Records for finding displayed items
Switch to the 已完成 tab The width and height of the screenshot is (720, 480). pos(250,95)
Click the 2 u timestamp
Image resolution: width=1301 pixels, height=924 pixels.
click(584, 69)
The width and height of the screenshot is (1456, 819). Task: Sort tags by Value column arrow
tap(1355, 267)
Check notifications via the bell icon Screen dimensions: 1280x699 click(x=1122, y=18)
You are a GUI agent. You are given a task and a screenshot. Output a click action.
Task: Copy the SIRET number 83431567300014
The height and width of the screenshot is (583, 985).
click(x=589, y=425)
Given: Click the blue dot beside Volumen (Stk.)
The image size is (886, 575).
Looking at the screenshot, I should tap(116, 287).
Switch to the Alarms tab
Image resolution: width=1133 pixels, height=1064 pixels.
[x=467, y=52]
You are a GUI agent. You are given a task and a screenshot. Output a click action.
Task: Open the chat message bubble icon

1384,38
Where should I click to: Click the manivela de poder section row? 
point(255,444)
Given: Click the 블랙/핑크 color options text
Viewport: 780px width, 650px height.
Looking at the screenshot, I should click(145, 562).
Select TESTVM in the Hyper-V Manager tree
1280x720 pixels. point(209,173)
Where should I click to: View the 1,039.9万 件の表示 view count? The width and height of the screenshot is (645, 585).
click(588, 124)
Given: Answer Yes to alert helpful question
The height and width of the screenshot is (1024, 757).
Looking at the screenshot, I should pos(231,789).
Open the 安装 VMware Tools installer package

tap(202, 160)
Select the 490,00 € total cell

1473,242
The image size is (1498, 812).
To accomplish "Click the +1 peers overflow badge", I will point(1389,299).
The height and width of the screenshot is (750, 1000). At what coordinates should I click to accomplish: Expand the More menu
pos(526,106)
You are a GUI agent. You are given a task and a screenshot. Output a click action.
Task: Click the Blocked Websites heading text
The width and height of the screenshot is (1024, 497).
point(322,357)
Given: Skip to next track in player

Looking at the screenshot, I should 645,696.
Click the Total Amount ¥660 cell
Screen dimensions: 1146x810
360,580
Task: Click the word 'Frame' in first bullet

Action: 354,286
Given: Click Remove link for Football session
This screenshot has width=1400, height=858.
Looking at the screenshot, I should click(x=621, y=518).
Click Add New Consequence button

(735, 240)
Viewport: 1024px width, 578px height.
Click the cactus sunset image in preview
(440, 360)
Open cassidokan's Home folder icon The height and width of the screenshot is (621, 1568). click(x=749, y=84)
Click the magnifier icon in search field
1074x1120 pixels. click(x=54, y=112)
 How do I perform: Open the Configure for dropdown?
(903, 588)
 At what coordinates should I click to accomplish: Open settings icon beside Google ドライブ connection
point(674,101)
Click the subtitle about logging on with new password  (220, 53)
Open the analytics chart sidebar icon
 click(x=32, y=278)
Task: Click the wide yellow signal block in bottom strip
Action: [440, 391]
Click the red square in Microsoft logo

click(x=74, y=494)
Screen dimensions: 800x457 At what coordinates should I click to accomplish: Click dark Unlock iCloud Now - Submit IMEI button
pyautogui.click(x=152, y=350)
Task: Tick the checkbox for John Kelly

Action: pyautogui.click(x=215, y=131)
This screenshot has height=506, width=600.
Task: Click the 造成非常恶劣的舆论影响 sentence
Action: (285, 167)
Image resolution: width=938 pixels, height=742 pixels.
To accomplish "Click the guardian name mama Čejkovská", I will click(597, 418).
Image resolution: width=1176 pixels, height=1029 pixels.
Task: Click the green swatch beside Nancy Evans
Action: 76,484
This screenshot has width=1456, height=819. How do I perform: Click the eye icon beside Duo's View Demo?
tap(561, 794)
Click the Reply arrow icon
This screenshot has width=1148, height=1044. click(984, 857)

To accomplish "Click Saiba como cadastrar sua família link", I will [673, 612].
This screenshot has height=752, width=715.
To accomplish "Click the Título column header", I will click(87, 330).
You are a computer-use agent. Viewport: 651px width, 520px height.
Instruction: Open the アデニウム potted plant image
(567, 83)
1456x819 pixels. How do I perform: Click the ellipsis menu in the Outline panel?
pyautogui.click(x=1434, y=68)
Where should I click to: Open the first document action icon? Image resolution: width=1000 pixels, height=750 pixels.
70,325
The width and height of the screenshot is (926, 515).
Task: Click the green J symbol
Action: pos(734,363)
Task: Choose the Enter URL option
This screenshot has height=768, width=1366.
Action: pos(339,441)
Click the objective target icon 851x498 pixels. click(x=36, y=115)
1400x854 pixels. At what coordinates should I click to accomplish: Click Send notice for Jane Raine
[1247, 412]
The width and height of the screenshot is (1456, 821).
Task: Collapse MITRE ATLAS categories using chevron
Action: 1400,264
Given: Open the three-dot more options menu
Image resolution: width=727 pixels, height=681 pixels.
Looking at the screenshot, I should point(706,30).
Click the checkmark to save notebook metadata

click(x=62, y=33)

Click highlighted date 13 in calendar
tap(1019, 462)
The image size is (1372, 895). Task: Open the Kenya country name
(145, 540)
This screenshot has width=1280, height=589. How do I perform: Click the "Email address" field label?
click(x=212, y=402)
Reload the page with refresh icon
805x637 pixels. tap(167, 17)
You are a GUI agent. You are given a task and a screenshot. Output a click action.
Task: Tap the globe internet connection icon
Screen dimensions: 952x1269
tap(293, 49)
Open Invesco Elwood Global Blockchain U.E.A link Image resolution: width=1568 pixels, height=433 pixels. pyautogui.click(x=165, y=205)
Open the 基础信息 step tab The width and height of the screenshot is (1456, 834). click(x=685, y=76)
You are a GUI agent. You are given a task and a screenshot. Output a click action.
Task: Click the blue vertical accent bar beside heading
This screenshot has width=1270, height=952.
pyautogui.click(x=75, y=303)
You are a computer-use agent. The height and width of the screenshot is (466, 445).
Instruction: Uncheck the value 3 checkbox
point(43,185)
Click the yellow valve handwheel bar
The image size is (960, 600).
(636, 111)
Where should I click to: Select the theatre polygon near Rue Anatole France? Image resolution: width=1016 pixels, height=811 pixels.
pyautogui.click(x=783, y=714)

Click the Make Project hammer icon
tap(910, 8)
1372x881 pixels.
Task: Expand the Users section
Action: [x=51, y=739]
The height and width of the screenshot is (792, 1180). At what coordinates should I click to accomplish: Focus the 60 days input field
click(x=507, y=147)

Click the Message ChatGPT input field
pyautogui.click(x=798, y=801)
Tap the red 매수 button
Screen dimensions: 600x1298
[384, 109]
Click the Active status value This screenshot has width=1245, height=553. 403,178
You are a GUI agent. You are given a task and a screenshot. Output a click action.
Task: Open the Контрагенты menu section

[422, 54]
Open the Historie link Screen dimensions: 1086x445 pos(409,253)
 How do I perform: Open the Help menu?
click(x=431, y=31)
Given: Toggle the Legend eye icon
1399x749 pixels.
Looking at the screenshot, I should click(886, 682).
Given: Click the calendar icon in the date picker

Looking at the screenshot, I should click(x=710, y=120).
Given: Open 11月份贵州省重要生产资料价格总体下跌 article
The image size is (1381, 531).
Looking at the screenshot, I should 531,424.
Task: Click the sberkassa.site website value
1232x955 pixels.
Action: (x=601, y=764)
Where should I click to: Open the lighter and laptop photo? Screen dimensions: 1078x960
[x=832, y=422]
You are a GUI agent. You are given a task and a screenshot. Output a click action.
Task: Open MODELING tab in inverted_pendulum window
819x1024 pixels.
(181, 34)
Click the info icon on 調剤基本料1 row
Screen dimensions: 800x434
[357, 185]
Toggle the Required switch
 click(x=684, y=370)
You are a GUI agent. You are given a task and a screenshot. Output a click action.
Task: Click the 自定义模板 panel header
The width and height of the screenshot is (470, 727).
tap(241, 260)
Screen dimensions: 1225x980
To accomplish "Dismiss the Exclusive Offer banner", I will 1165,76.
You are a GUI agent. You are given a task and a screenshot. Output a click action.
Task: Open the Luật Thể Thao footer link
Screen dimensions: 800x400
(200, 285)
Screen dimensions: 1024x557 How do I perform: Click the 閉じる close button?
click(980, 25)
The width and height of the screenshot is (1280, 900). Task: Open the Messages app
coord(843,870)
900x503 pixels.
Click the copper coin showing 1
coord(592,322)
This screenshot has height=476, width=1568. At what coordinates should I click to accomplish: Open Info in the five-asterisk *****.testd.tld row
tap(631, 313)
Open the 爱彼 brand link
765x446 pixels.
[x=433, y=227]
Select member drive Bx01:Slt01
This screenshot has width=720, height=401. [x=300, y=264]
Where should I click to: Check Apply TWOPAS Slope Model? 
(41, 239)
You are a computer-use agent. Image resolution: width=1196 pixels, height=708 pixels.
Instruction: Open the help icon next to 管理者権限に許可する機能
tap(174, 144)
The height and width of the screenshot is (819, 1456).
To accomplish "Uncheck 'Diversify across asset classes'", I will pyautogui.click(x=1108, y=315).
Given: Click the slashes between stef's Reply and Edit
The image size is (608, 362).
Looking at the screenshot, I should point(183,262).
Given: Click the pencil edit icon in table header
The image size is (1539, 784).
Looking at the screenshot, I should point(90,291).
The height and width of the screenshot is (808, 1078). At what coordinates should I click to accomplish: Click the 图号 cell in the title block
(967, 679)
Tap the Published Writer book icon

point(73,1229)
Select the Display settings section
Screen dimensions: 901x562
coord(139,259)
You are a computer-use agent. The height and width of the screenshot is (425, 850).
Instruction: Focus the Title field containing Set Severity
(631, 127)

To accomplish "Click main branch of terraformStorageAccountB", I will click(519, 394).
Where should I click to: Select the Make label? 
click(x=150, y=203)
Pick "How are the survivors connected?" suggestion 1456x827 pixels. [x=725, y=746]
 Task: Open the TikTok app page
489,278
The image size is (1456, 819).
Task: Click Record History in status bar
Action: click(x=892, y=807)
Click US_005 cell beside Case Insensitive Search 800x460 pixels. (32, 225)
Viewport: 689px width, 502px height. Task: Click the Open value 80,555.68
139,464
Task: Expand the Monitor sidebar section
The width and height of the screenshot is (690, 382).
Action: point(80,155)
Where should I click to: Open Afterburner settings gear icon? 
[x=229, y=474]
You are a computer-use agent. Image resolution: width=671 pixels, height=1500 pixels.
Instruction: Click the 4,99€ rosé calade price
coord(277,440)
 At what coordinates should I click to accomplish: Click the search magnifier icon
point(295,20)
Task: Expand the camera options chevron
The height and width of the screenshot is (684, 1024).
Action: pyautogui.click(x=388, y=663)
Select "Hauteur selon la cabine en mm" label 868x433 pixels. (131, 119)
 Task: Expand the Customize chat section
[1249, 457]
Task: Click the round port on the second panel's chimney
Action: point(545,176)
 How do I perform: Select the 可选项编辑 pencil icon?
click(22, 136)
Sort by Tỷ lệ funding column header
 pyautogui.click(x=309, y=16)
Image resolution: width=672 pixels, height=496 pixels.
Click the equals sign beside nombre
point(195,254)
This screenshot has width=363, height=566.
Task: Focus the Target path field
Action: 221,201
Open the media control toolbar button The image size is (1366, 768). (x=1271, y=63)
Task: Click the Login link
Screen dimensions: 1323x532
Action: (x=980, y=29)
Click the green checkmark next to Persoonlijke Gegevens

:: What you have to do ::
Could you write out, word for word, the part of the records that opens with the line containing "Given: Click the 블랙/핑크 color options text" and closes with the line containing "Click the subtitle", both lines included?

:: Exercise solution ::
Given: Click the 블랙/핑크 color options text
Viewport: 780px width, 650px height.
Looking at the screenshot, I should click(145, 562).
Select TESTVM in the Hyper-V Manager tree
1280x720 pixels. point(209,173)
Where should I click to: View the 1,039.9万 件の表示 view count? The width and height of the screenshot is (645, 585).
click(588, 124)
Given: Answer Yes to alert helpful question
The height and width of the screenshot is (1024, 757).
Looking at the screenshot, I should pos(231,789).
Open the 安装 VMware Tools installer package

tap(202, 160)
Select the 490,00 € total cell

1473,242
The image size is (1498, 812).
To accomplish "Click the +1 peers overflow badge", I will point(1389,299).
The height and width of the screenshot is (750, 1000). At what coordinates should I click to accomplish: Expand the More menu
pos(526,106)
You are a GUI agent. You are given a task and a screenshot. Output a click action.
Task: Click the Blocked Websites heading text
The width and height of the screenshot is (1024, 497).
point(322,357)
Given: Skip to next track in player

Looking at the screenshot, I should 645,696.
Click the Total Amount ¥660 cell
Screen dimensions: 1146x810
360,580
Task: Click the word 'Frame' in first bullet

Action: 354,286
Given: Click Remove link for Football session
This screenshot has width=1400, height=858.
Looking at the screenshot, I should click(x=621, y=518).
Click Add New Consequence button

(735, 240)
Viewport: 1024px width, 578px height.
Click the cactus sunset image in preview
(440, 360)
Open cassidokan's Home folder icon The height and width of the screenshot is (621, 1568). click(x=749, y=84)
Click the magnifier icon in search field
1074x1120 pixels. click(x=54, y=112)
 How do I perform: Open the Configure for dropdown?
(903, 588)
 At what coordinates should I click to accomplish: Open settings icon beside Google ドライブ connection
point(674,101)
Click the subtitle about logging on with new password  (220, 53)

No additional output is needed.